[Screenshot grounding data]
******

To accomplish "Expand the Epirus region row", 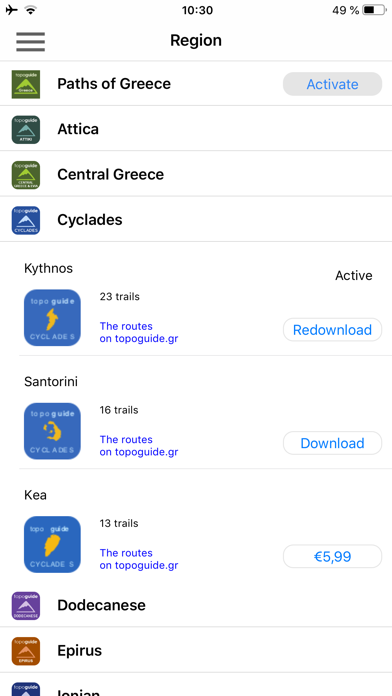I will 196,651.
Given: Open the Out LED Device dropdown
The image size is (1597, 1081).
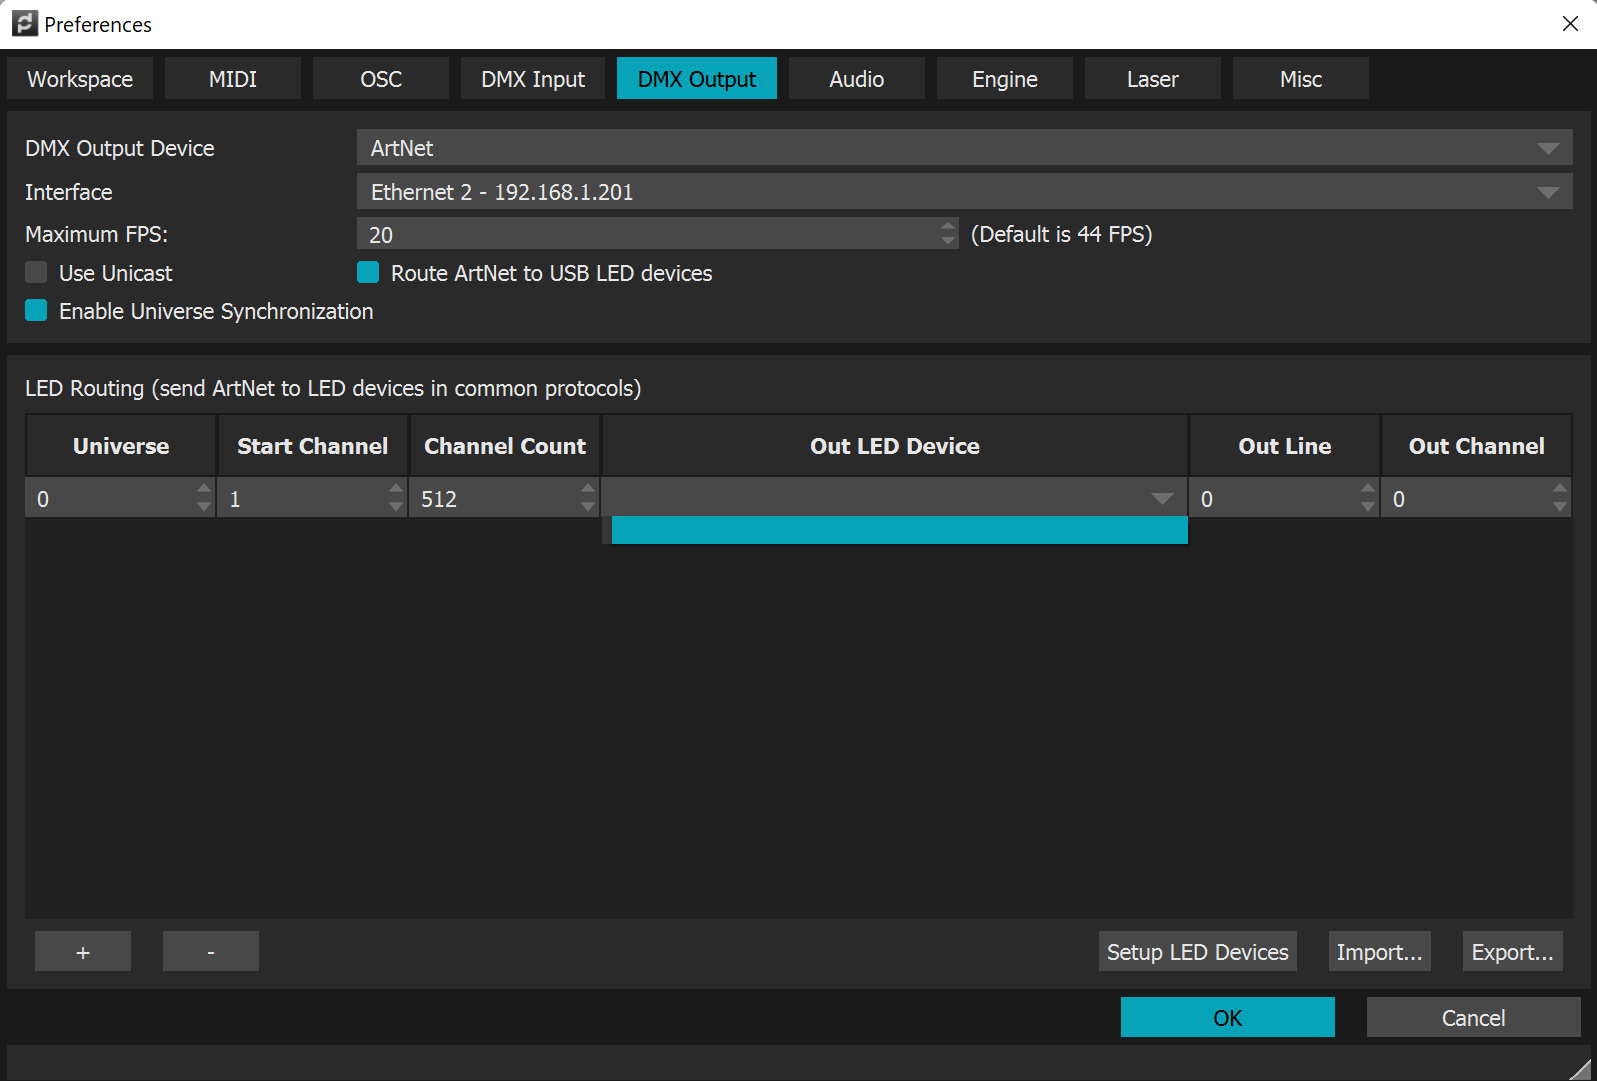Looking at the screenshot, I should (894, 498).
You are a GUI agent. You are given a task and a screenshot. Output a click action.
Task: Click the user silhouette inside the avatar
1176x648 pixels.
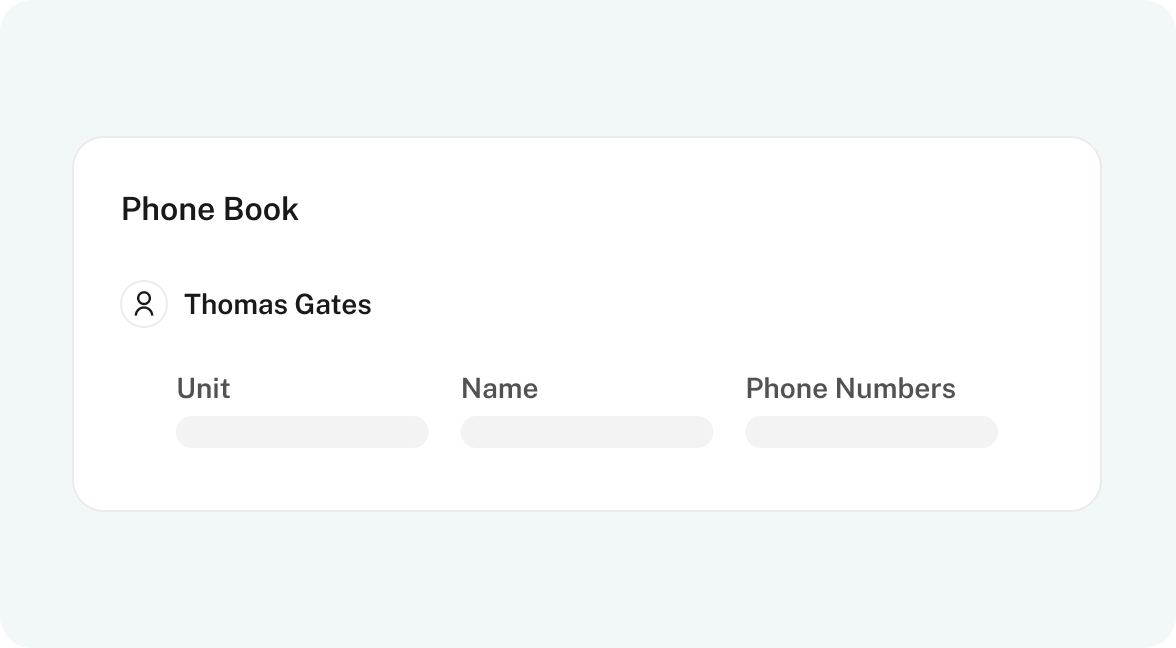[144, 304]
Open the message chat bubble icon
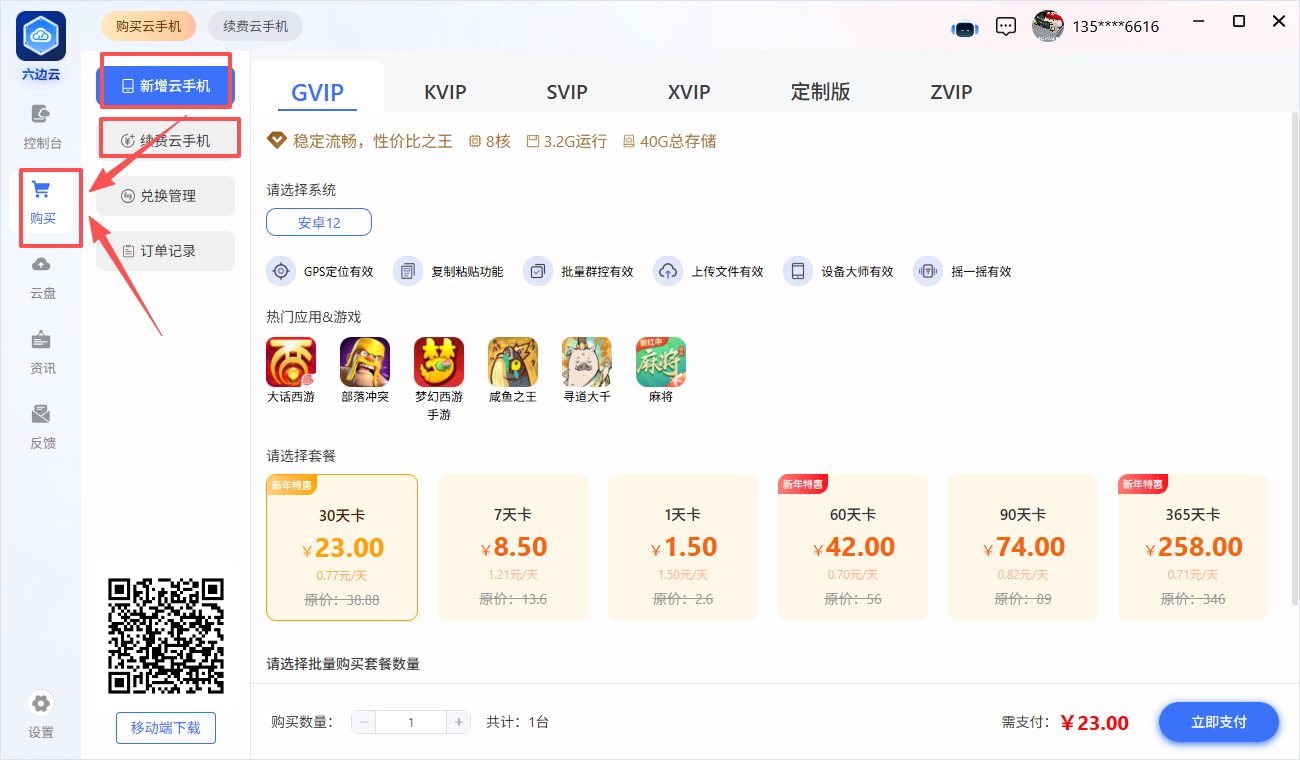The height and width of the screenshot is (760, 1300). 1006,27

******

PROBLEM TO WORK ON => Copy out exactly the lines between the line that contains "You are a GUI" and the last line of the records, both ends included; leave out every picture.

SOLUTION FOR THIS EXERCISE =>
You are a GUI agent. You are given a task and a screenshot. Output a click action.
Task: Click the user silhouette inside the avatar
1176x648 pixels.
[144, 304]
Open the message chat bubble icon
The height and width of the screenshot is (760, 1300). 1006,27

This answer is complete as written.